This site lays out a platform for COVID-19 emergency response in a way that supports freedom, health, and collective care, and actively resists the prison industrial complex in all its forms.
As COVID-19 spreads around the country, abolitionists grow increasingly alarmed at the ways that this new development is impacting our loved ones connected to the prison industrial complex (PIC). Locked facilities are already toxic environments; exposing those inside to poor and crowded living conditions and lack of care. There is a long history of epidemics and diseases spreading throughout prison and jail systems with little recourse or relief. We know that during times of crisis, the PIC builds up its capacity and often expands – while communities most marginalized are left behind. They are the last to receive relief both inside and out of prison. They have escalated experiences of harm due to more frequent police contact and expanded police power. They are more likely to be targeted due to heightened surveillance.
Decades of organizing to end the prison industrial complex has prepared us and our movements for liberation to respond to the COVID-19 emergency with a focus on putting people’s immediate well-being first, tapping into communities’ knowledges about how to build structures for support and mutual aid, and moving forward with a vision for long-term building. As abolitionists, we believe that social structures, both formal and informal, need to support people’s lives and ability to live. We also believe that policing, imprisonment, and surveillance do not, and cannot, ensure safety or create opportunities for care. As a severe public health crisis, the COVID-19 pandemic has necessitated abolitionist demands and practices as the most common sense and practical steps to ensure that we are as strong and healthy as possible.

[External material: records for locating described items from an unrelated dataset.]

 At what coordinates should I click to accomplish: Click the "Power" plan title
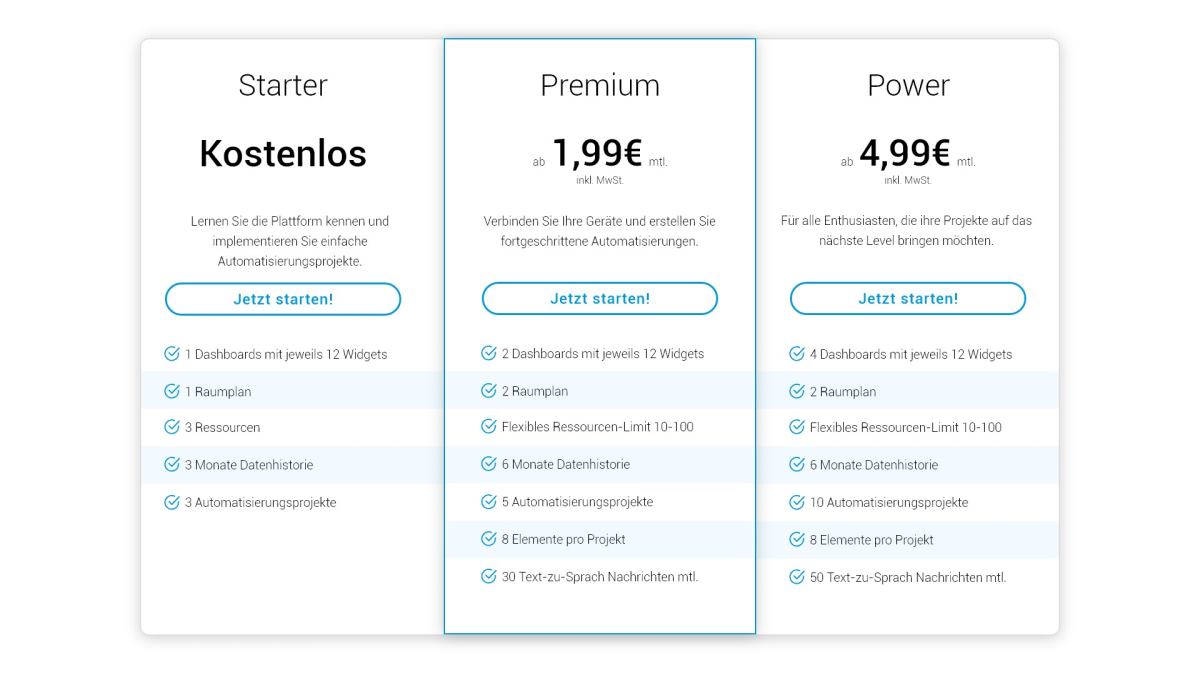click(x=908, y=85)
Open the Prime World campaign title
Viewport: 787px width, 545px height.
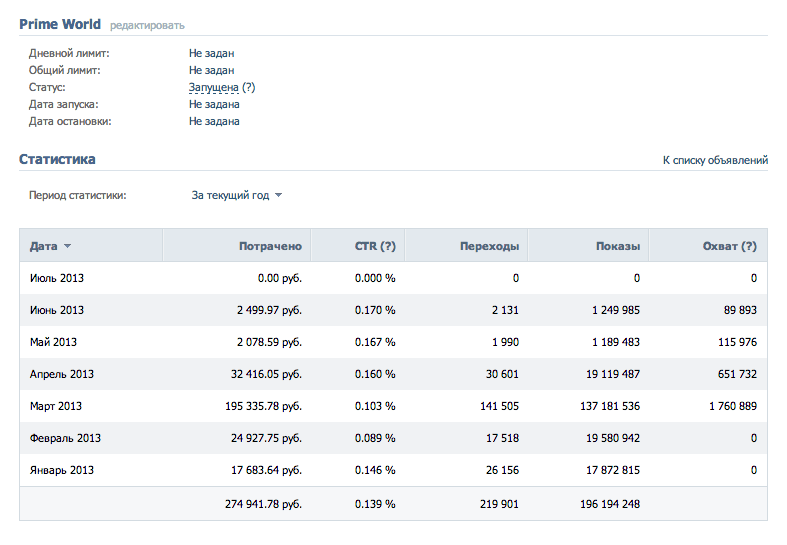[60, 24]
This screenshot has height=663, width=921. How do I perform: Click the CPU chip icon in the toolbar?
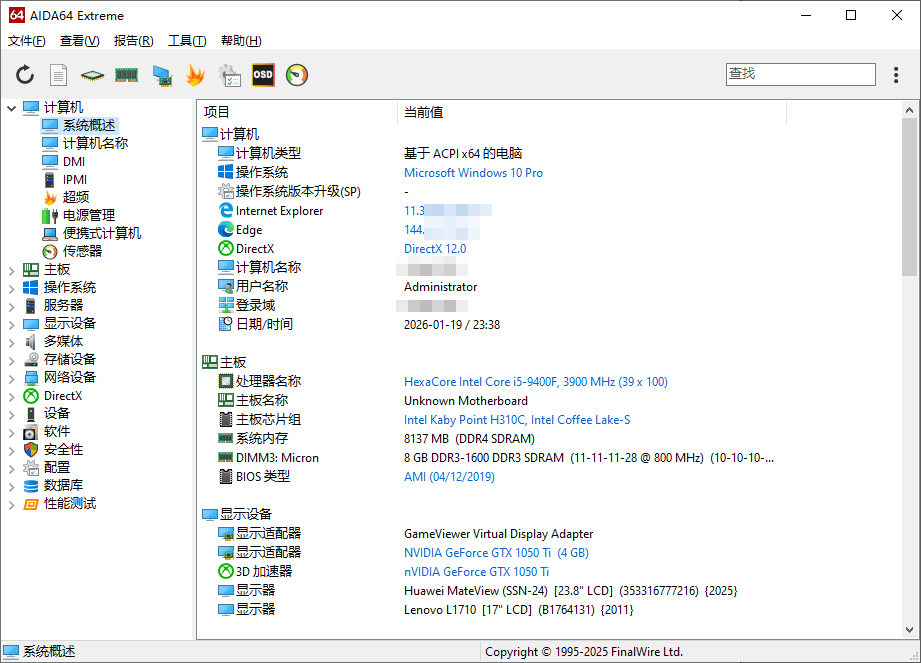coord(93,75)
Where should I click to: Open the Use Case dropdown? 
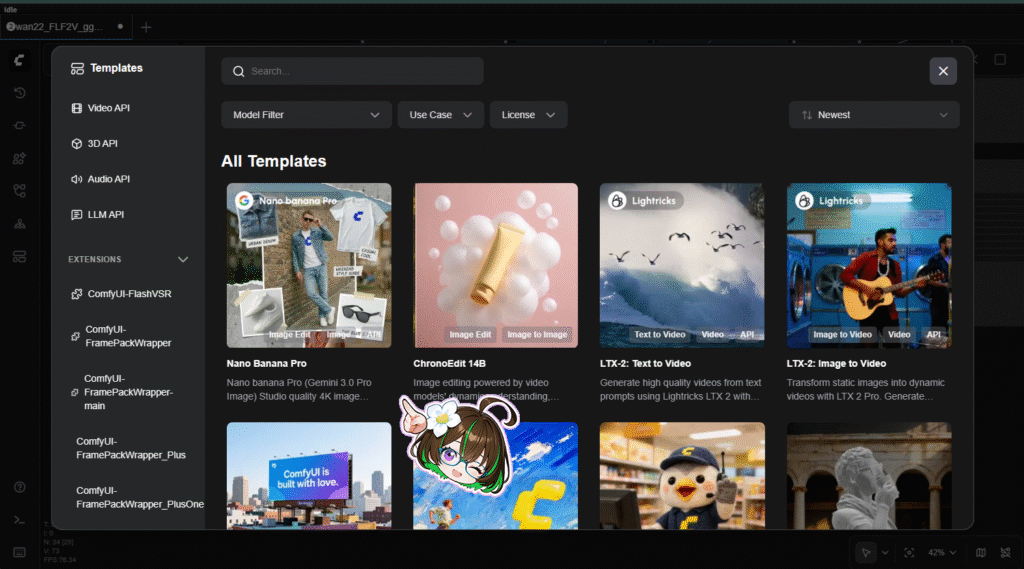[440, 115]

The abolition of the prison industrial complex is about dismantling cages and oppressive structures while building up the resources, practices, and institutions that support healthy and self-determined communities. It requires all of us. As Ruthie Gilmore noted during Los Angeles for Abolition: Dismantling Jails and Building Liberation (Sept. 2019), “abolition is a practical program of radical change cobbled together from the work that people do in disparate struggles every day.”
We are seeing this already in the massive movements to share resources, look out for each other, and build networks and structures for care across cities and towns, neighborhoods, and virtual communities. Here, we uplift calls for life-saving measures to address the needs of prisoners and loved ones, people facing housing and food insecurity – long term or with the loss of work now, and people who are targeted for arrest and detention. These are real, clear, and concrete steps for stemming the pandemic now among millions of the most vulnerable and changing the social and political structures that guarantee that vulnerability.
How we address this crisis will determine what our society looks like after it passes. We are committed to seeding a more abolitionist future.